If the Committee finds itself unable to support the proposal, we hope the Committee will come up with common remarks that can help raise the issue of rare diseases as a topic for the Priority Communication.
Briefly on rare diseases
Rare diseases are defined as a disease that affects 5/10,000 inhabitants. The majority of rare diseases are genetic and congenital. There are currently more than 7,000 different rare diseases with varying incidence and severity; as some are genetic, there is a higher density of some rare diseases in some places. There is currently drug treatment for 5% of the diagnoses, but more and more are being developed, many of which correct the cause and allow the patient to recover. There are currently between 100,000 and 300,000 people in Norway living with a rare disease, although there are many in this "bag", there are very few, often 1-10 people, who have the same disease.

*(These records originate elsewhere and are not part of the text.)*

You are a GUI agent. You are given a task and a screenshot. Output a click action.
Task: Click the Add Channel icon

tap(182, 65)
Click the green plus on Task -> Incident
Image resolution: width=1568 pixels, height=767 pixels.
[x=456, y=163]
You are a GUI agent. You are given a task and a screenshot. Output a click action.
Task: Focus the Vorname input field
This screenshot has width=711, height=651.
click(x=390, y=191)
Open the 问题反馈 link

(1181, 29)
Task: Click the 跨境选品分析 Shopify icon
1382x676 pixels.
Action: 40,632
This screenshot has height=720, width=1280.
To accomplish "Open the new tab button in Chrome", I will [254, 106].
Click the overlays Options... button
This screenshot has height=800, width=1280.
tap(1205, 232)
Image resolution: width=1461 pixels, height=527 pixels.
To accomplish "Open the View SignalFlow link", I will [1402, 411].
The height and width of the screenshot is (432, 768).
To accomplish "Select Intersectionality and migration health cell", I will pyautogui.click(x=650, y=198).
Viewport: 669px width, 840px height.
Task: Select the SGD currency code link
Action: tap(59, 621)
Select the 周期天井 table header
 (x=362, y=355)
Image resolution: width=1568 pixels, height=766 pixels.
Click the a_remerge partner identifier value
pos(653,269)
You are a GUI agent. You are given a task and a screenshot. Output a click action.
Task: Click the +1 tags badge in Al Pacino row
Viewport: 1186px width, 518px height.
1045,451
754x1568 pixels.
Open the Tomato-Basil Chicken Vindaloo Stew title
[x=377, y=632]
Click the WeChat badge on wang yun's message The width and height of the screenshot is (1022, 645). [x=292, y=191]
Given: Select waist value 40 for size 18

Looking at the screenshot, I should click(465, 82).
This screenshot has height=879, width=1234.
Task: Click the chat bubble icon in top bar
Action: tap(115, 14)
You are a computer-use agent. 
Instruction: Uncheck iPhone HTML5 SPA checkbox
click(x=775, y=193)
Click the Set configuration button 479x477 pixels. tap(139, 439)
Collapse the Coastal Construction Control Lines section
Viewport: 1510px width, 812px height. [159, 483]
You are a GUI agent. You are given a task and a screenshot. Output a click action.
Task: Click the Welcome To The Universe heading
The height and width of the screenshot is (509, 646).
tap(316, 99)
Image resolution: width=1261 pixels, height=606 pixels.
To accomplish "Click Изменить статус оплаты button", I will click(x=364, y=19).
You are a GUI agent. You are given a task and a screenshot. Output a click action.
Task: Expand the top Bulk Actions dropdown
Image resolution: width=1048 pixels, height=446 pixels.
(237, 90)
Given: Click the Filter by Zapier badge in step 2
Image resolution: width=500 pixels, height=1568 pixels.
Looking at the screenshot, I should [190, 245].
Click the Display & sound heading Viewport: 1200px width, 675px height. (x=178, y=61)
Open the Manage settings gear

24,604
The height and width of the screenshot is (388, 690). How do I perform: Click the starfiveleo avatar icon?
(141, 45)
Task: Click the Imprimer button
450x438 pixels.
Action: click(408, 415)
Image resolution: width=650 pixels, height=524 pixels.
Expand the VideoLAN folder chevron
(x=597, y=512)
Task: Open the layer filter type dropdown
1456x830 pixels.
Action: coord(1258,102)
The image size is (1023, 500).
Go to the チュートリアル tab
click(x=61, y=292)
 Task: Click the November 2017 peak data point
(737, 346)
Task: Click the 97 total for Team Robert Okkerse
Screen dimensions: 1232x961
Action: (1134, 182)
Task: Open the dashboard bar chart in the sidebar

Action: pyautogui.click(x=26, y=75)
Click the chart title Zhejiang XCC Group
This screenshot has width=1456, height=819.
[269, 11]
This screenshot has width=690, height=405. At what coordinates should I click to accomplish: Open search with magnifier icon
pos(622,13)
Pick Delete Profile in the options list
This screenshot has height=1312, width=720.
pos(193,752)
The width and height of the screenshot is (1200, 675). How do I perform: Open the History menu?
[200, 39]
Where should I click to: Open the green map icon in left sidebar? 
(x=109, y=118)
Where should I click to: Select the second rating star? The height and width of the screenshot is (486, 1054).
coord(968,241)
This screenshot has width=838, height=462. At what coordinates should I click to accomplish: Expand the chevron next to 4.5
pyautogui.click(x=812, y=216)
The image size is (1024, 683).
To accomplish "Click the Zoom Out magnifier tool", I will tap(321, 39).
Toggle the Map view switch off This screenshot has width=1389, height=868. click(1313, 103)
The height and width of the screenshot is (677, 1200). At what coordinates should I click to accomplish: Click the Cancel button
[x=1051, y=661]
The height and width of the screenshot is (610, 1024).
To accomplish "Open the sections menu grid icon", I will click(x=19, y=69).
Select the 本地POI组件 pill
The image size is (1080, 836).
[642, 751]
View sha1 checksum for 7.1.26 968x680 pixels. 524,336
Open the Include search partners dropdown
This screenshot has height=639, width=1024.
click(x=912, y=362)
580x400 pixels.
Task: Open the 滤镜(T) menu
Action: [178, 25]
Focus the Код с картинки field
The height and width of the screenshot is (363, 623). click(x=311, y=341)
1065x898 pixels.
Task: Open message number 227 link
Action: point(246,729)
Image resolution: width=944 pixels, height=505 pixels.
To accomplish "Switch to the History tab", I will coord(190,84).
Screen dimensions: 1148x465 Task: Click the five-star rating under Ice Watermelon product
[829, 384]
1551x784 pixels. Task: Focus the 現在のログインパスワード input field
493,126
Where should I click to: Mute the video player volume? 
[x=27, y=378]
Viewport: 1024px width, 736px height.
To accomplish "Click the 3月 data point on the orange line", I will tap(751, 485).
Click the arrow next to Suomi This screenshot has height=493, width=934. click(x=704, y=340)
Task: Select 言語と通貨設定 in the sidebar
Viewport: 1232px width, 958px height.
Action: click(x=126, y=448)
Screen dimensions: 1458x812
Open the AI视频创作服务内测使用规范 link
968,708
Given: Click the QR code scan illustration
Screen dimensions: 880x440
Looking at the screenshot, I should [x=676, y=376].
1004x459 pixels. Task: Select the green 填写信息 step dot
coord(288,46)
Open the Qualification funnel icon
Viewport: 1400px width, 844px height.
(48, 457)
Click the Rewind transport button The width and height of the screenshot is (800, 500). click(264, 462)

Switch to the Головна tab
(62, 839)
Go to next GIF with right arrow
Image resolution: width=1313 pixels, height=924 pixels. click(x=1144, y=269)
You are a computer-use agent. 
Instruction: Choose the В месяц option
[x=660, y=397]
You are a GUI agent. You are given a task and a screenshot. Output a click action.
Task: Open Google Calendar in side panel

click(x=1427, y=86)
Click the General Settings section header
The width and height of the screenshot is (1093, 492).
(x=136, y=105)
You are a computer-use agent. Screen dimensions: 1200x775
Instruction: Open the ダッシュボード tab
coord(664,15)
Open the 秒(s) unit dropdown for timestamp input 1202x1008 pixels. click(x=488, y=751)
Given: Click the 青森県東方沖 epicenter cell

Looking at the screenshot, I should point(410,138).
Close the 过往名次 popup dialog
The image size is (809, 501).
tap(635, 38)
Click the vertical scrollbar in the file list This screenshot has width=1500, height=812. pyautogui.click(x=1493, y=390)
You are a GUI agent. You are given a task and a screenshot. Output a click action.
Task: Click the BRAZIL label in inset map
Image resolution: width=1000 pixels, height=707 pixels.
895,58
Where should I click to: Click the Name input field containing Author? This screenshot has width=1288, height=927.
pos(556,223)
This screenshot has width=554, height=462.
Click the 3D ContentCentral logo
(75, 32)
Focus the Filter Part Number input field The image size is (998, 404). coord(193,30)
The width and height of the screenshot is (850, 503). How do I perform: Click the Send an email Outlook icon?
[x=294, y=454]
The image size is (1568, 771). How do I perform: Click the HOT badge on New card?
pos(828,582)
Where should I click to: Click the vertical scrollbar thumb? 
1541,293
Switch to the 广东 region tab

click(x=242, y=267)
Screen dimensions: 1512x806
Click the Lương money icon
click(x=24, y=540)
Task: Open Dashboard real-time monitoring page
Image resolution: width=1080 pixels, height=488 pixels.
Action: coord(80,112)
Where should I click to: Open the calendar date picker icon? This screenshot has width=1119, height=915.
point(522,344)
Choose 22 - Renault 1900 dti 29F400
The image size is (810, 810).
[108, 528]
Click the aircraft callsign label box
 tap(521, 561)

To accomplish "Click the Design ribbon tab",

Developments in the field of rare diseases
In 1983, the US passed the Orphan Drug Act, which gave drugs developed for the treatment of rare diseases better regulatory conditions than treatments for conventional diseases. This was in recognition of the fact that rare diseases were a neglected group and that incentives were needed to improve treatment provision for people with rare diseases. The EU adopted a similar regulation in 2001 with the same background.
Norway has historically been known as one of the best countries in the world at providing drug treatment to people with rare diseases. Individual reimbursement through the National Insurance Scheme ensured that people had access to life-saving treatment regardless of where they lived in the country.